By Bob Lindquist, Client Services Director at House of Brick Technologies
Oracle customers have common questions about their licensing options when considering deployment to Amazon Web Services (AWS).
These questions usually fall into the following areas:
- What AWS options are available for Oracle deployments?
- What are the Oracle licensing considerations for AWS deployments?
- Are there AWS features to help optimize Oracle licensing?
- Will my Oracle to AWS deployment be audit defensible?
Oracle customers who do not proactively confirm their options risk spending too much on licensing. Customers may also face an Oracle audit that could expose avoidable license compliance issues.
AWS has a variety of options for customers considering deployment of Oracle to AWS. When done properly, customers can significantly optimize their Oracle license costs when deploying to the proper AWS service.
House of Brick Technologies is an AWS Partner Network (APN) Advanced Consulting Partner. We have helped many Oracle customers address Oracle-to-AWS deployment questions. This post outlines the real-world options and addresses common questions.
AWS Options for Oracle Deployments
AWS supports Oracle databases and offers enterprise customers a number of solutions for migrating and deploying their applications on the AWS Cloud. You can launch entire enterprise software stacks from Oracle on AWS, and build enterprise-grade Oracle applications using database and middleware software from Oracle.

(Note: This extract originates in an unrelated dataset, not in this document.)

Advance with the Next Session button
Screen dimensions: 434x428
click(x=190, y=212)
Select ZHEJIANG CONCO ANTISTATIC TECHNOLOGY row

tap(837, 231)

In our experience at House of Brick, AWS has done a great job of putting the customer first and working backwards to find the right tools for the right job. As a result, AWS currently provides five services suitable for Oracle deployments:
- Amazon RDS for Oracle
- Oracle on Amazon EC2
- Oracle on VMware Cloud on AWS
- Oracle on Amazon EC2 Dedicated Hosts
- Oracle on Amazon EC2 Bare Metal
Let’s take a quick look at each service and how it benefits customers.
Amazon RDS for Oracle
This is a database managed service that allows customers to run Oracle workloads that are hosted and supported by AWS. Amazon Relational Database Service (Amazon RDS) for Oracle is a good fit for Oracle customers who want to avoid the laborious day-to-day support, patching, and backup of their Oracle environments.
Oracle on Amazon EC2
This service provides compute instances sized to fit the needs of a customer’s Oracle workloads. While running Oracle on Amazon Elastic Compute Cloud (Amazon EC2) does not offer the advantages of a managed service like RDS, it does provide maximum flexibility in the setup and operation of Oracle workloads.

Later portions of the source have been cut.